March 10, 2017
On Fri, Mar 10, 2017 at 07:41:31AM -0800, Jonathan M Davis via Digitalmars-d wrote:
> On Friday, March 10, 2017 14:15:45 Nick Treleaven via Digitalmars-d wrote:
> > On Friday, 10 March 2017 at 01:10:21 UTC, H. S. Teoh wrote:
[...]
> > > Using opSlice() for slicing (i.e., arr[]) is old,
> > > backward-compatible behaviour.
> >
> > This seems non-intuitive to me (at least for single dimension containers) - when you see var[], do you think var is being indexed or do you think var is being sliced like an array (equivalent to var[0..$])?
> 
> Yeah, I've never understood how it made any sense for opIndex to be used for slicing, and I've never used it that way.

It's very simple, really.  Under the old behaviour, you have:

	arr[]		--->	arr.opSlice()
	arr[x]		--->	arr.opIndex(x)
	arr[x..y]	--->	arr.opSlice(x,y)

This made implementing higher-dimensional slicing operators hard to define, especially if you want mixed slicing and indexing (aka subdimensional slicing):

	arr[x, y]	--->	arr.opIndex(x, y)
	arr[x, y..x]	--->	?
	arr[x..y, z]	--->	?
	arr[w..x, y..z]	--->	arr.opSlice(w, x, y, z)  // ?

Kenji's insight was that we can solve this problem by homogenizing opSlice and opIndex, such that [] *always* translates to opIndex, and .. always translates to opSlice.

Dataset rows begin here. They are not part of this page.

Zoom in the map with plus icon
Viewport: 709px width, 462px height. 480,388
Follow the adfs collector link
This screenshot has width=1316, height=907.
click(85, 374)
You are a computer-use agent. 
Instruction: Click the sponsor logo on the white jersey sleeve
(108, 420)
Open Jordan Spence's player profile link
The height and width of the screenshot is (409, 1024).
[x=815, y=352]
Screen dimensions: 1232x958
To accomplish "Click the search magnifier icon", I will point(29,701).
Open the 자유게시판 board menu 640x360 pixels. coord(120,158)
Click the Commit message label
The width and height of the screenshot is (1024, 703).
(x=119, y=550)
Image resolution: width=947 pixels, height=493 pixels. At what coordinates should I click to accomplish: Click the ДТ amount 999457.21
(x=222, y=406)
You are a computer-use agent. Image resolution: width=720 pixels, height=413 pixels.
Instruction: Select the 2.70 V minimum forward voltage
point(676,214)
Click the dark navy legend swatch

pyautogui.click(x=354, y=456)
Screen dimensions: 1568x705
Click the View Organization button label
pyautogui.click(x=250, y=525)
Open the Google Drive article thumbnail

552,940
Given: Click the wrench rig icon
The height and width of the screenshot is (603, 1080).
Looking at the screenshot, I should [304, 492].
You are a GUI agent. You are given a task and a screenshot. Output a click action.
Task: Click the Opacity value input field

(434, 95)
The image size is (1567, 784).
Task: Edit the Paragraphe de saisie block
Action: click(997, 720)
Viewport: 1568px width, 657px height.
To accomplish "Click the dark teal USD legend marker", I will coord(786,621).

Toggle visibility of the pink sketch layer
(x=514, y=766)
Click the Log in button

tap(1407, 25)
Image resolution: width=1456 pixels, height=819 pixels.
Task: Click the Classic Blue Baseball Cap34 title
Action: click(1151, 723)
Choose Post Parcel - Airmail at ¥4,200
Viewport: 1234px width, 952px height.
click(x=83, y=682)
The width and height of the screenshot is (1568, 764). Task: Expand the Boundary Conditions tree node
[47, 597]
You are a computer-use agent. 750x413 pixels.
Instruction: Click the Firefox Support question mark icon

So, under the new behaviour:

	arr[]		--->	arr.opIndex()
	arr[x]		--->	arr.opIndex(x)
	arr[x,y]	--->	arr.opIndex(x,y)

	arr[x..y]	--->	arr.opIndex(arr.opSlice(x,y))
	arr[x, y..z]	--->	arr.opIndex(x, arr.opSlice(y,z))
	arr[x..y, z]	--->	arr.opIndex(arr.opSlice(x,y), z)

This allows mixed-indexing / subdimensional slicing to consistently use opIndex, with opSlice returning objects representing index ranges, so that in a multidimensional user type, you could unify all the cases under a single definition of opIndex:

	IndexRange opSlice(int x, int y) { ... }

	auto opIndex(I...)(I indices)
	{
		foreach (idx; indices) {
			static if (is(typeof(idx) == IndexRange))
			{
				// this index is a slice
			}
			else
			{
				// this index is a single index
			}
		}
	}

Without this unification, you'd have to implement 2^n different overloads of opIndex / opSlice in order to handle all cases of subdimensional slicing in n dimensions.

So you can think of it simply as:

	[]	==	opIndex
	..	==	opSlice

in all cases.

It is more uniform this way, and makes perfect sense to me.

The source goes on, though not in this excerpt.